GIVEN RECORDS:
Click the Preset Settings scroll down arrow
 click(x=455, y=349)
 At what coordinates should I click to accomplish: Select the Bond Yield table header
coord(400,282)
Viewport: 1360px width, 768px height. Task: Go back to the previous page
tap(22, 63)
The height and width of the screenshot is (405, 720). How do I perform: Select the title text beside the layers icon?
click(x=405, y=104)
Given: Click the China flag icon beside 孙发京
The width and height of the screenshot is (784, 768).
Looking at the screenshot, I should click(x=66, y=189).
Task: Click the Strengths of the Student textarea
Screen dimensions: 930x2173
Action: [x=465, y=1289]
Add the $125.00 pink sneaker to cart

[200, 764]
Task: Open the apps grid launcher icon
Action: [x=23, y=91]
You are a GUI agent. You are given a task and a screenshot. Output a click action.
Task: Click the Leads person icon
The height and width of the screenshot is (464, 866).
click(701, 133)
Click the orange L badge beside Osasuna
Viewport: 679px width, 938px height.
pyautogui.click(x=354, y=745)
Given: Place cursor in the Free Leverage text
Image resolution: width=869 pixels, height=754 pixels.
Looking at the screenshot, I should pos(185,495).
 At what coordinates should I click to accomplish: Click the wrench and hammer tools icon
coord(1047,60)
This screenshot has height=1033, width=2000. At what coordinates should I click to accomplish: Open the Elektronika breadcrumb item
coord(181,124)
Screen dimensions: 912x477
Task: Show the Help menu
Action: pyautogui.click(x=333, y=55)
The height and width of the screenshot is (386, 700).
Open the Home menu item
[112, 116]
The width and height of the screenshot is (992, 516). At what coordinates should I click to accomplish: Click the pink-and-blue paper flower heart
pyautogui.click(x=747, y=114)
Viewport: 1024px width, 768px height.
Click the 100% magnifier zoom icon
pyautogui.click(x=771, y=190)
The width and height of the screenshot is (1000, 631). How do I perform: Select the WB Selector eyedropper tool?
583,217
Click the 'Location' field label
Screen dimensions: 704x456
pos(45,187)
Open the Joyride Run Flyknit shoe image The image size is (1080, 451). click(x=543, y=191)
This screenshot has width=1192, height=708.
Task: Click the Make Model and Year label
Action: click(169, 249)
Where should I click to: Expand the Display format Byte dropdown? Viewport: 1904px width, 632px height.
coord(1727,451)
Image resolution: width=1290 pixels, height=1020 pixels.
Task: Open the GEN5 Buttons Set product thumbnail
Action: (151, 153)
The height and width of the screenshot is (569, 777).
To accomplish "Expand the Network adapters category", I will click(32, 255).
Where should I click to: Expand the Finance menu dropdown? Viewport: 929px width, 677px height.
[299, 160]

WORK TO COMPLETE:
In full and without changes, copy the entries above.

RESPONSE TO THE EXERCISE:
Click the Preset Settings scroll down arrow
 click(x=455, y=349)
 At what coordinates should I click to accomplish: Select the Bond Yield table header
coord(400,282)
Viewport: 1360px width, 768px height. Task: Go back to the previous page
tap(22, 63)
The height and width of the screenshot is (405, 720). How do I perform: Select the title text beside the layers icon?
click(x=405, y=104)
Given: Click the China flag icon beside 孙发京
The width and height of the screenshot is (784, 768).
Looking at the screenshot, I should click(x=66, y=189).
Task: Click the Strengths of the Student textarea
Screen dimensions: 930x2173
Action: [x=465, y=1289]
Add the $125.00 pink sneaker to cart

[200, 764]
Task: Open the apps grid launcher icon
Action: [x=23, y=91]
You are a GUI agent. You are given a task and a screenshot. Output a click action.
Task: Click the Leads person icon
The height and width of the screenshot is (464, 866).
click(701, 133)
Click the orange L badge beside Osasuna
Viewport: 679px width, 938px height.
pyautogui.click(x=354, y=745)
Given: Place cursor in the Free Leverage text
Image resolution: width=869 pixels, height=754 pixels.
Looking at the screenshot, I should pos(185,495).
 At what coordinates should I click to accomplish: Click the wrench and hammer tools icon
coord(1047,60)
This screenshot has height=1033, width=2000. At what coordinates should I click to accomplish: Open the Elektronika breadcrumb item
coord(181,124)
Screen dimensions: 912x477
Task: Show the Help menu
Action: pyautogui.click(x=333, y=55)
The height and width of the screenshot is (386, 700).
Open the Home menu item
[112, 116]
The width and height of the screenshot is (992, 516). At what coordinates should I click to accomplish: Click the pink-and-blue paper flower heart
pyautogui.click(x=747, y=114)
Viewport: 1024px width, 768px height.
Click the 100% magnifier zoom icon
pyautogui.click(x=771, y=190)
The width and height of the screenshot is (1000, 631). How do I perform: Select the WB Selector eyedropper tool?
583,217
Click the 'Location' field label
Screen dimensions: 704x456
pos(45,187)
Open the Joyride Run Flyknit shoe image The image size is (1080, 451). click(x=543, y=191)
This screenshot has width=1192, height=708.
Task: Click the Make Model and Year label
Action: click(169, 249)
Where should I click to: Expand the Display format Byte dropdown? Viewport: 1904px width, 632px height.
coord(1727,451)
Image resolution: width=1290 pixels, height=1020 pixels.
Task: Open the GEN5 Buttons Set product thumbnail
Action: (151, 153)
The height and width of the screenshot is (569, 777).
To accomplish "Expand the Network adapters category", I will click(32, 255).
Where should I click to: Expand the Finance menu dropdown? Viewport: 929px width, 677px height.
[299, 160]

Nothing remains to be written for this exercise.